Здесь вступает сатира на пуритан, которая является наиболее интересной чертой пьесы. Антипуританская сатира не была чем-то новым на сцене в 1661 году, и она была гораздо лучше исполнена в «Алхимике» и «Варфоломеевской ярмарке» Джонсона почти полвека назад. Новым в пьесе Коули является картина поздних аспектов пуританской революции, когда то, что во времена Джонсона было презираемой фракцией, теперь шестнадцать лет находилось у власти и развило все те крайности фанатизма, которые Карлейль называет «кальвинистским санкюлотизмом». Вдова Барботл — браунистка и прихожанка преподобного Джозефа Нокдауна из конгрегации «безупречных» на Коулмен-стрит. Но её дочь Табита придерживается убеждений «Пятой монархии» и имела обыкновение каждое воскресенье ходить пешком через мост, чтобы слушать мистера Фика, когда тот был узником в Ламбетском дворце. Табите были дарованы видения и пророчества. И когда Каттер, следуя примеру своего покровителя, ухаживает за ней в пуританском облачении, он уверяет её, что ему было открыто, что его больше не следует называть Каттером, именем кавалерской тьмы: «Моё имя теперь Абеднего. У меня было видение, которое прошептало мне через замочную скважину: «Иди, назови себя Абеднего. Это имя, означающее огненные печи, скорбь и мученичество»». Он должен претерпеть мученичество и чудесным образом вернуться на «пурпурном дромадере, что означает магистратуру, с топором в руке, который называется реформацией; и я должен ударить этим топором по воротам Вестминстер-холла и крикнуть: «Пади, Вавилон», и здание, называемое Вестминстер-холлом, должно убежать и броситься в реку; а затем генерал-майор Харрисон должен прийти в зелёных рукавах с севера на небесно-голубом муле, что означает небесное наставление... и у него во рту должна быть труба размером с церковный шпиль, и от звука этой трубы все церкви в Лондоне должны рухнуть... а затем Веннер должен подойти к нам с запада в образе морской волны, держа в руке корабль, который будет называться ковчегом реформированных».
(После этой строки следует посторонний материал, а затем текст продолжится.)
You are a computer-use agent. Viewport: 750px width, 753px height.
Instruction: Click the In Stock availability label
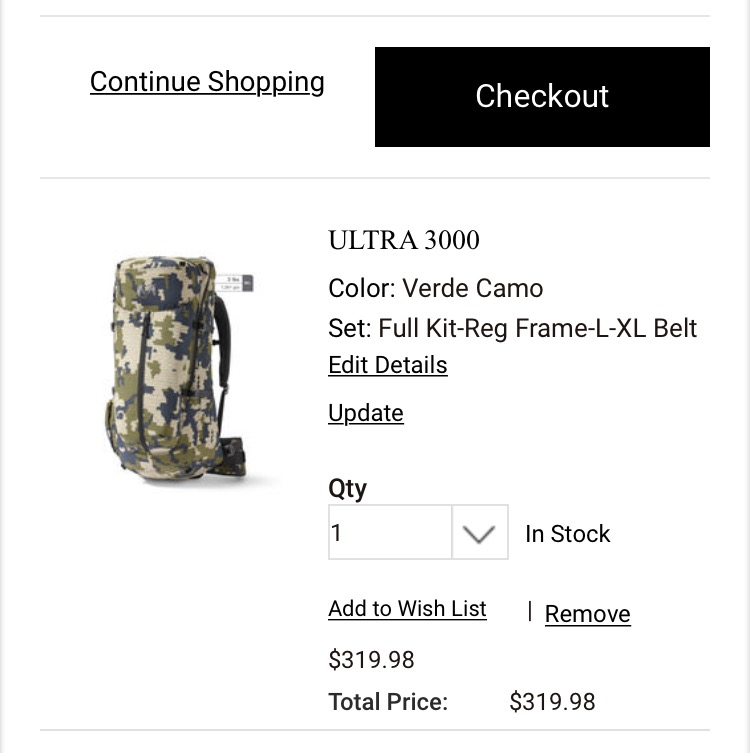point(568,534)
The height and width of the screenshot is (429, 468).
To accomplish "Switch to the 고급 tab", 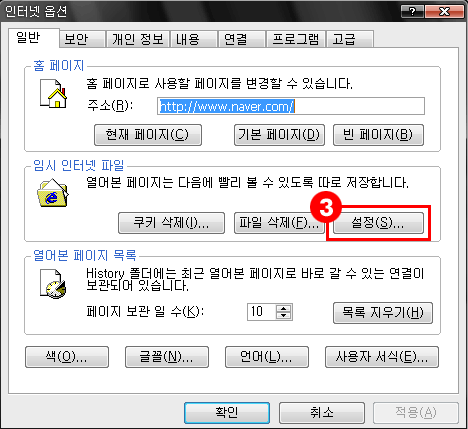I will tap(349, 39).
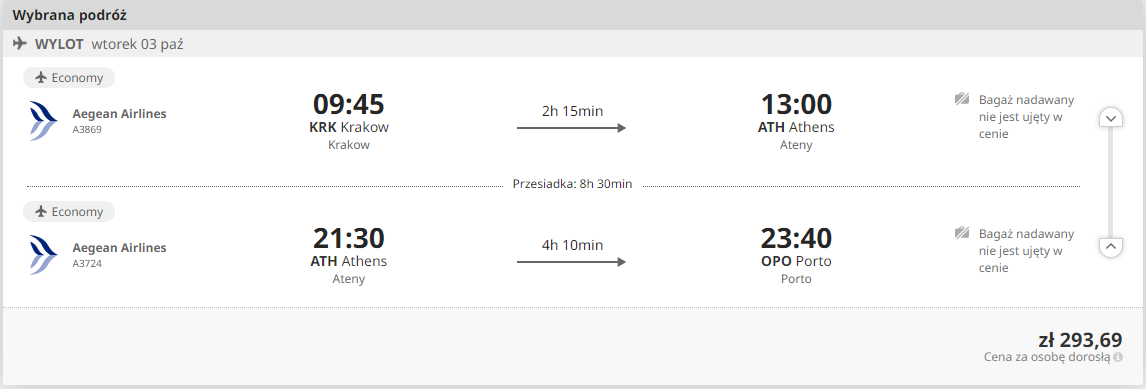Click the Aegean Airlines logo for flight A3724
This screenshot has width=1146, height=389.
tap(44, 254)
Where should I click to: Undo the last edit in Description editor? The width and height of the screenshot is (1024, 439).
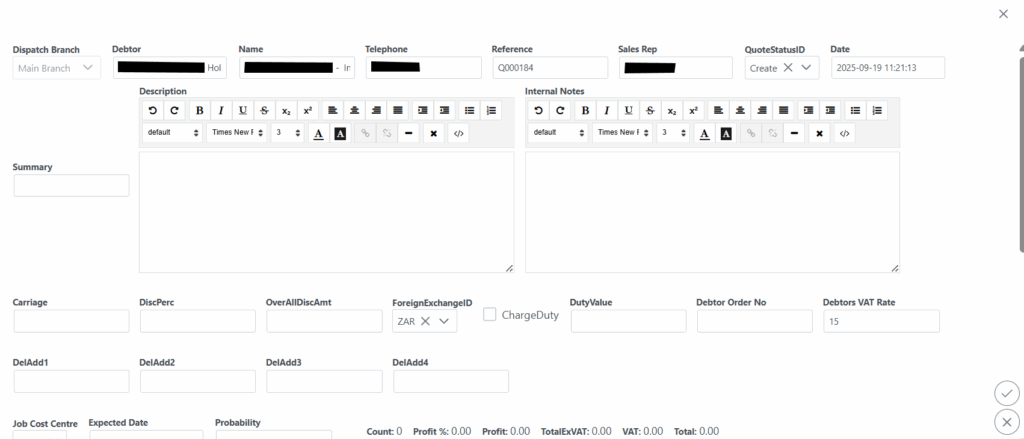(153, 110)
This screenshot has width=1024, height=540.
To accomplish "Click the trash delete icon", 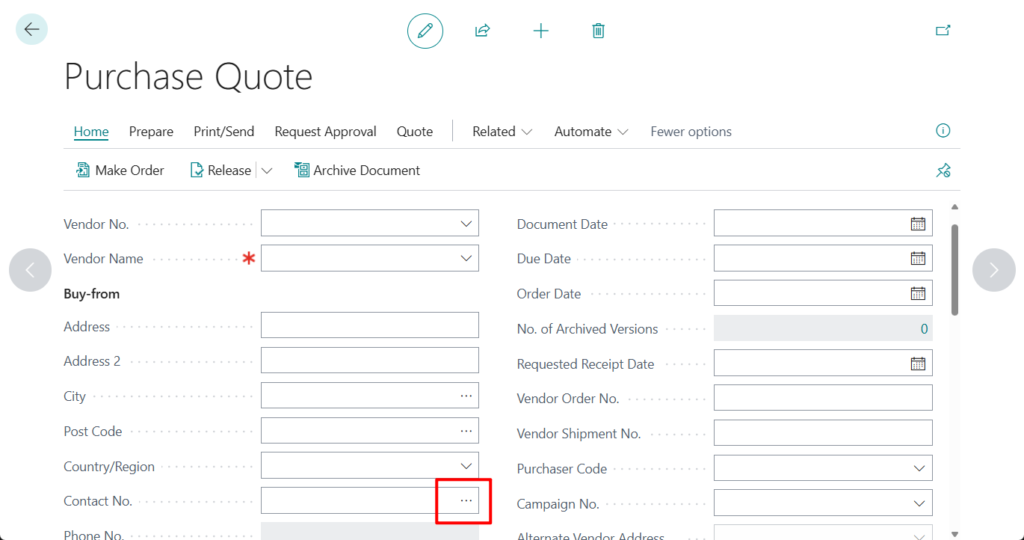I will click(598, 31).
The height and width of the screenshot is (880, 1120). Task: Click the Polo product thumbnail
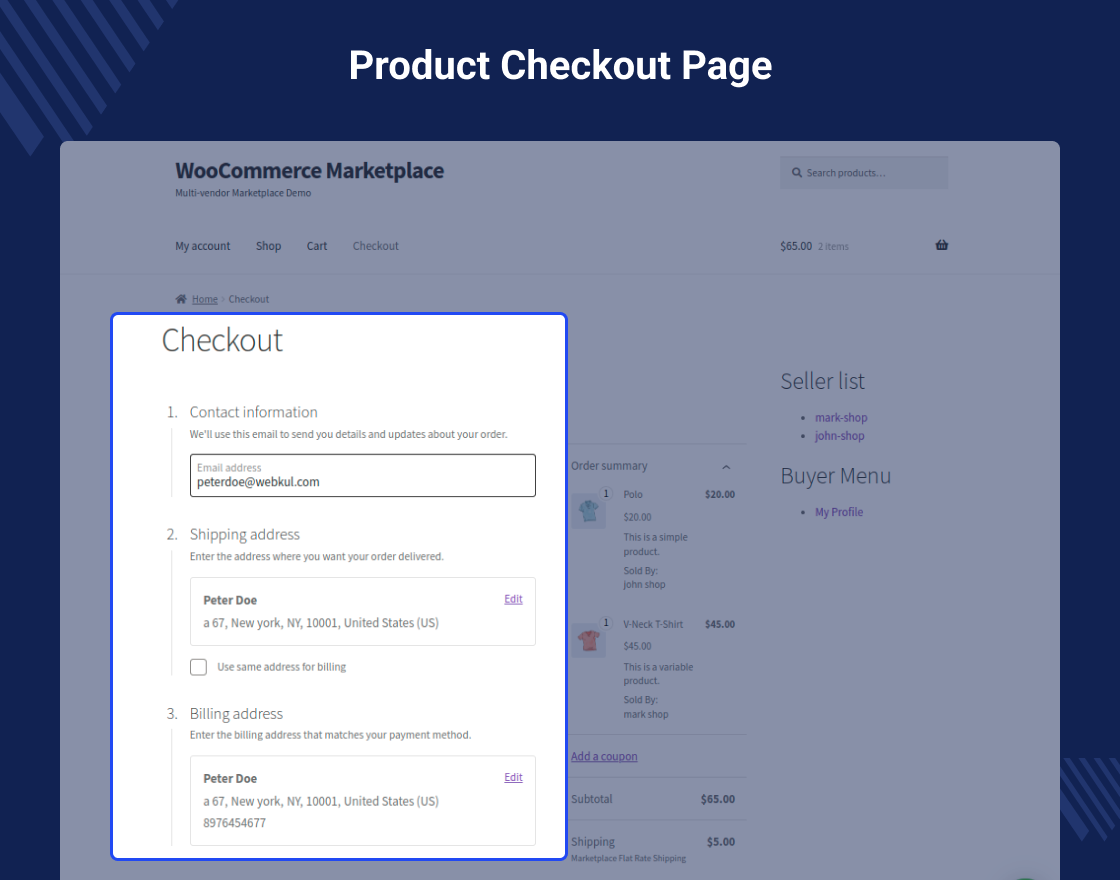(x=589, y=510)
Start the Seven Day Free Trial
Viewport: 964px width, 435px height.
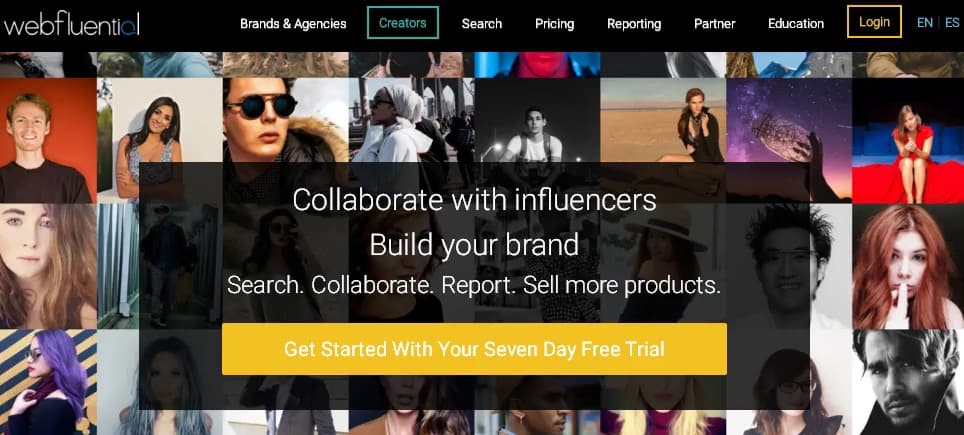(474, 349)
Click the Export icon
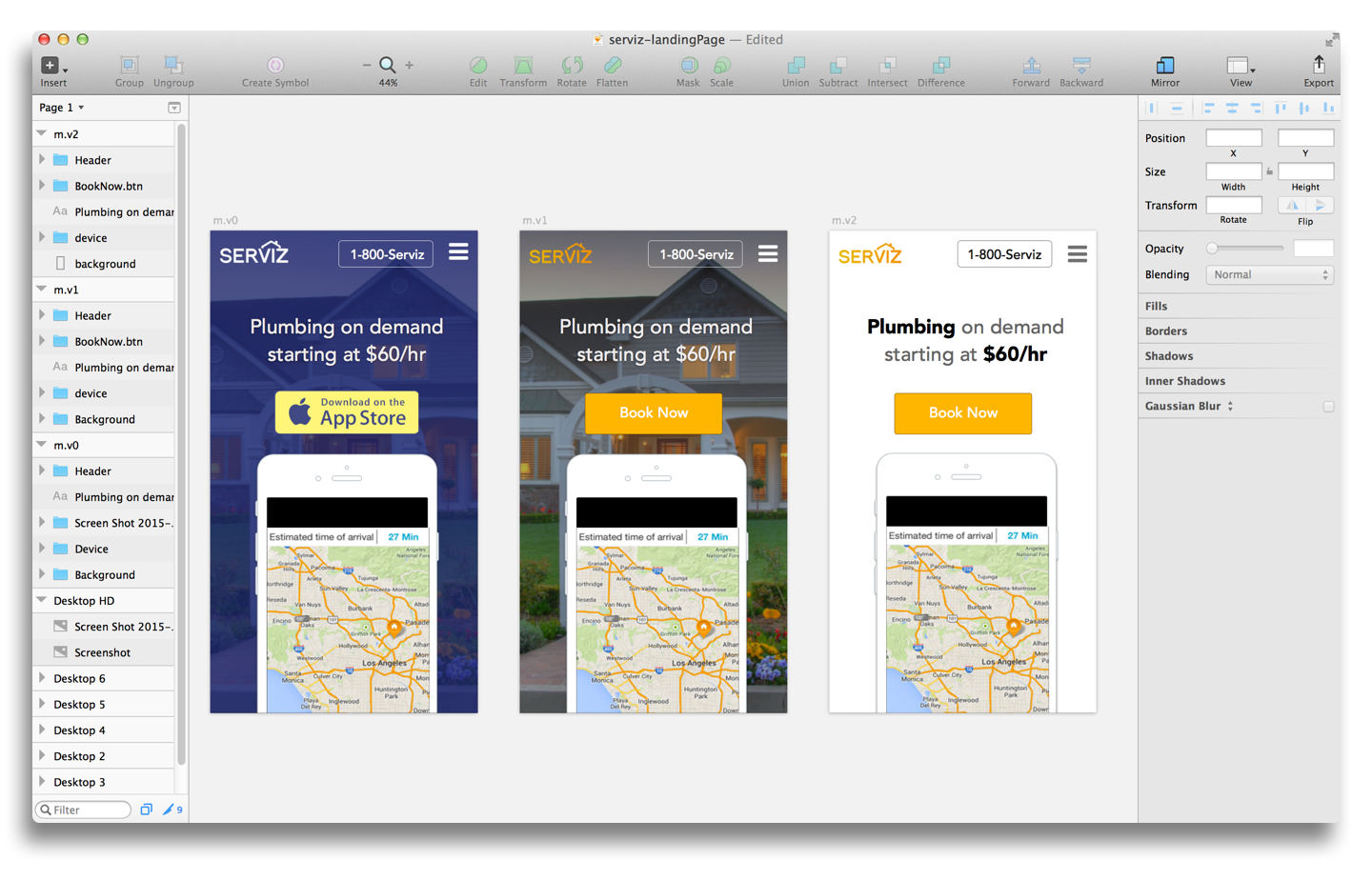This screenshot has height=880, width=1372. click(x=1319, y=64)
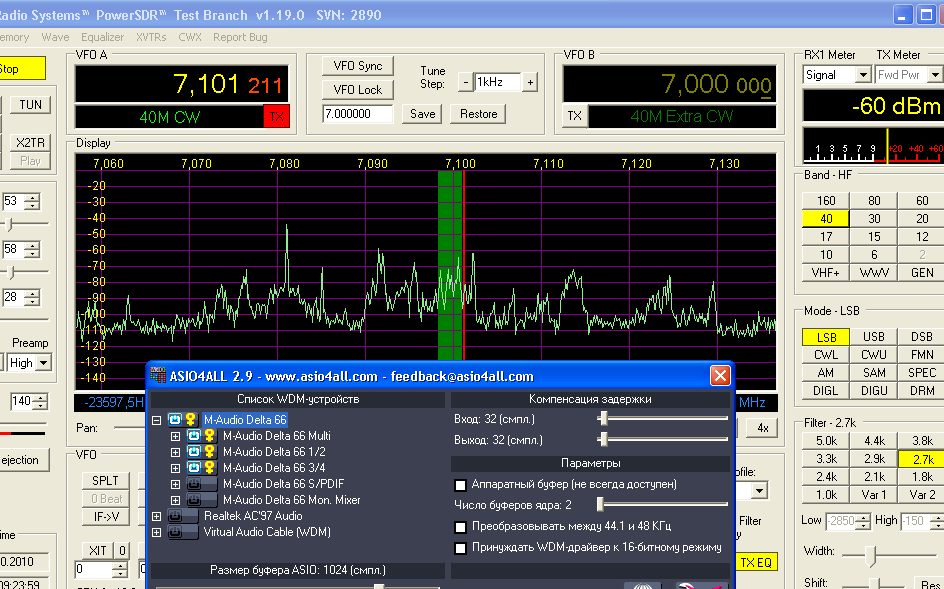Click the red TX indicator in VFO A

point(276,117)
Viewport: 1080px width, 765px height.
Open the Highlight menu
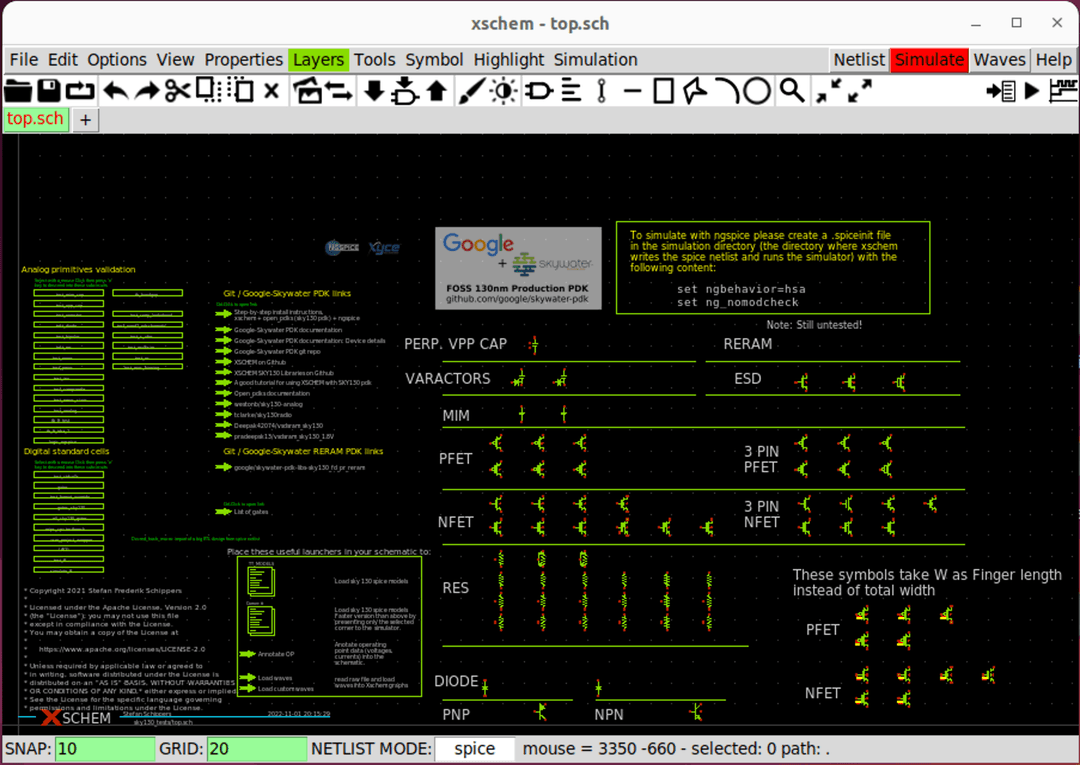(509, 60)
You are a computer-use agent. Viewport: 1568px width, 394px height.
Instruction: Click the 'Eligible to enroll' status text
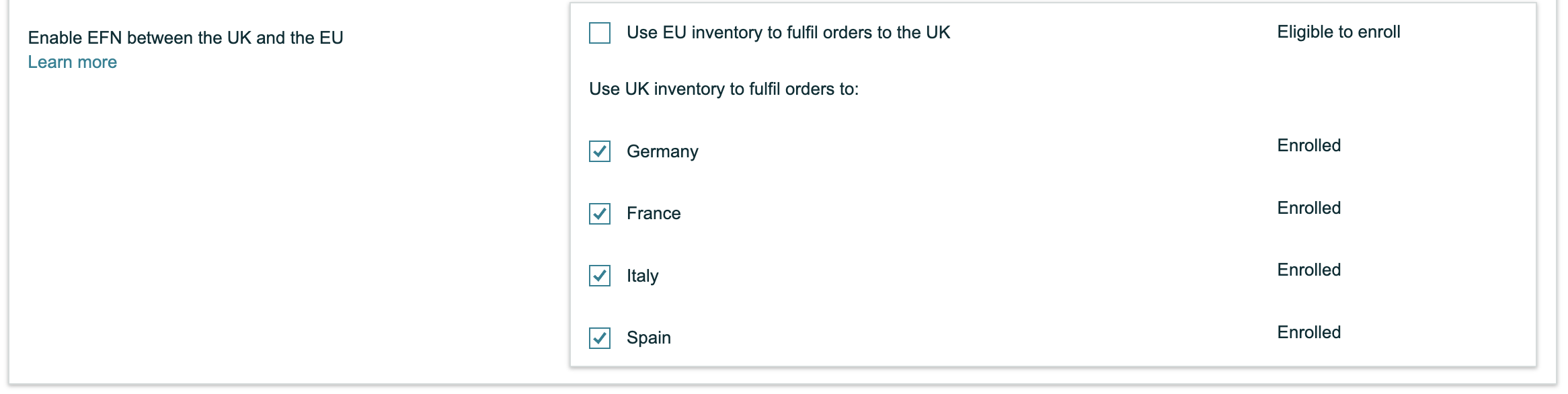click(x=1339, y=32)
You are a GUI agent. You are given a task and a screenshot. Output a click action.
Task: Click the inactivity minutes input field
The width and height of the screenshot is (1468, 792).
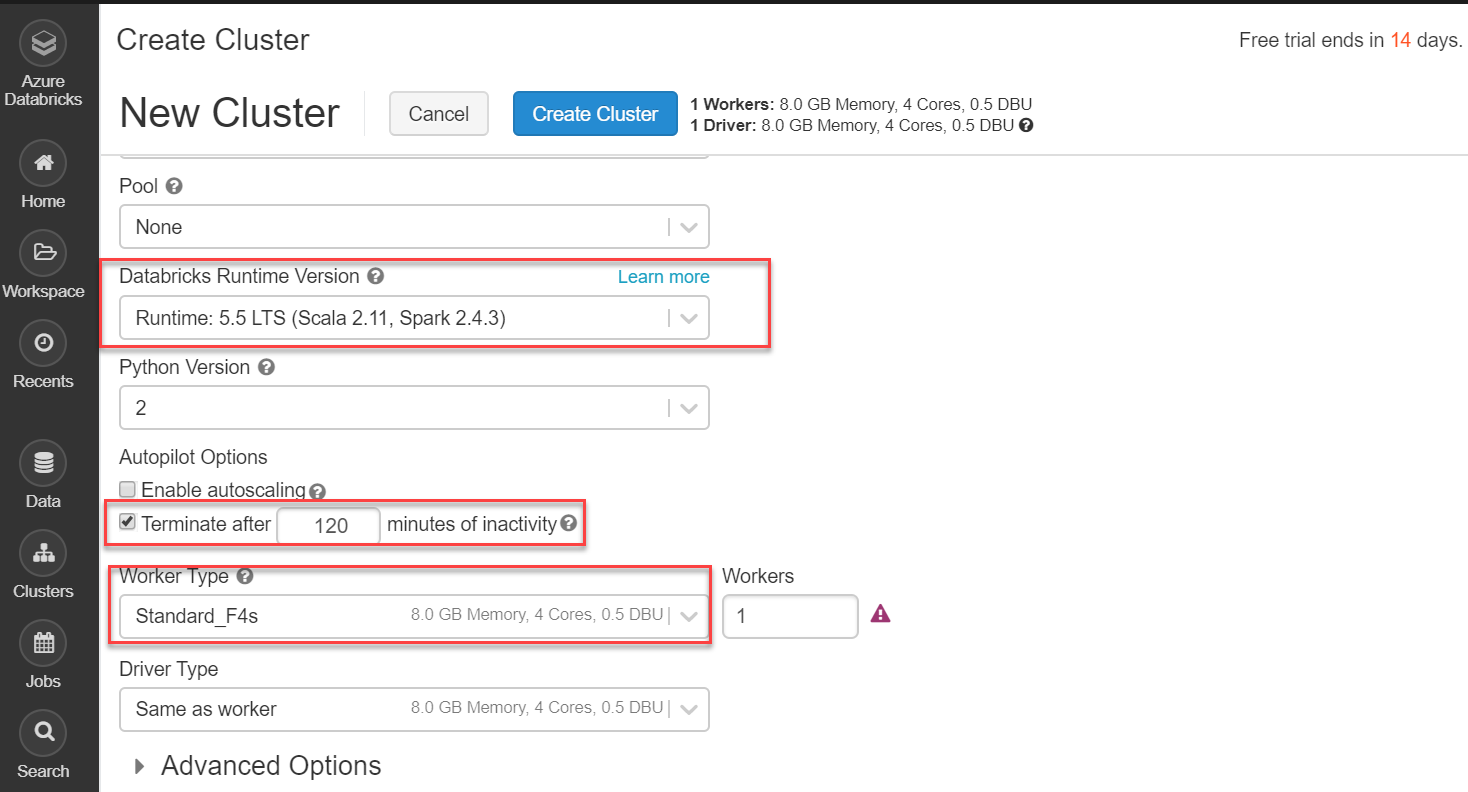[x=328, y=524]
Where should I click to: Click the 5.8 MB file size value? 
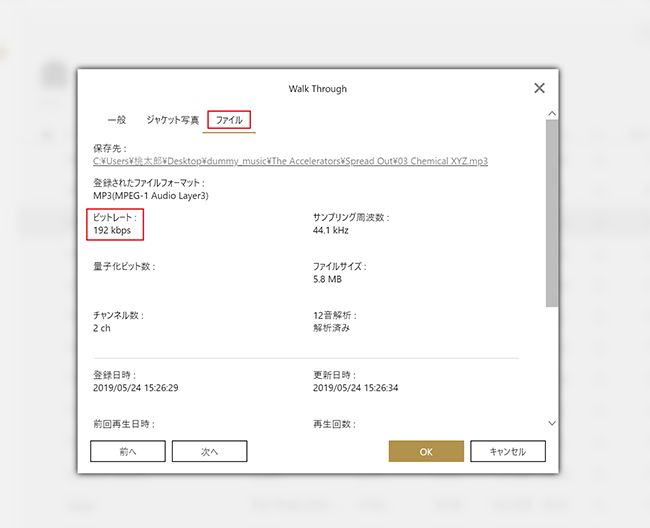(x=327, y=279)
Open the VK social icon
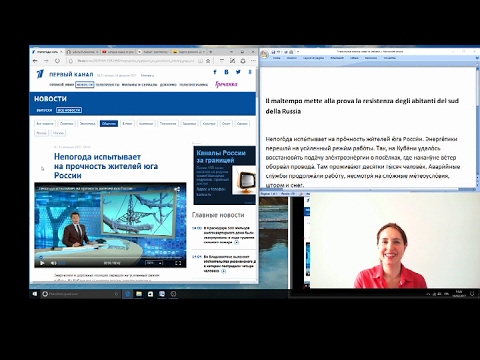The width and height of the screenshot is (480, 360). point(226,72)
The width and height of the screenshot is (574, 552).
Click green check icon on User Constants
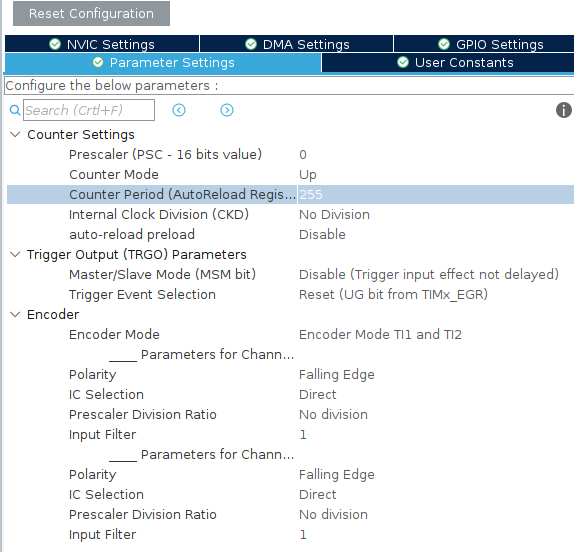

Всё это откровенно фарсово, но имеет под собой определённую историческую основу. Упомянутый здесь Веннер был бондарем-пятимонархистом, чьи последователи устраивали встречи на Майл-Энд-Грин и который выпустил памфлет под названием «Установленное знамя», приняв в качестве эмблемы Льва из колена Иудина с девизом: «Кто возбудит его?» Более того, этот отрывок, по-видимому, намекает на некоего Джона Дэви, которому в 1654 году дух открыл, что его истинное имя — Теоро Джон; он был арестован у дверей здания Парламента за то, что стучал и размахивал обнажённым мечом. «Бедный Дэви, — комментирует Карлейль, — его труды, жизненные приключения, финансовые дела, болезненная биография в целом — всё это нам неизвестно; пока в эту «субботу, 30 декабря 1654 года» он очень отчётливо не постучал громко в дверь здания Парламента, как бы говоря: «Что это вы тут затеяли?» и «не начал размахивать обнажённым мечом»».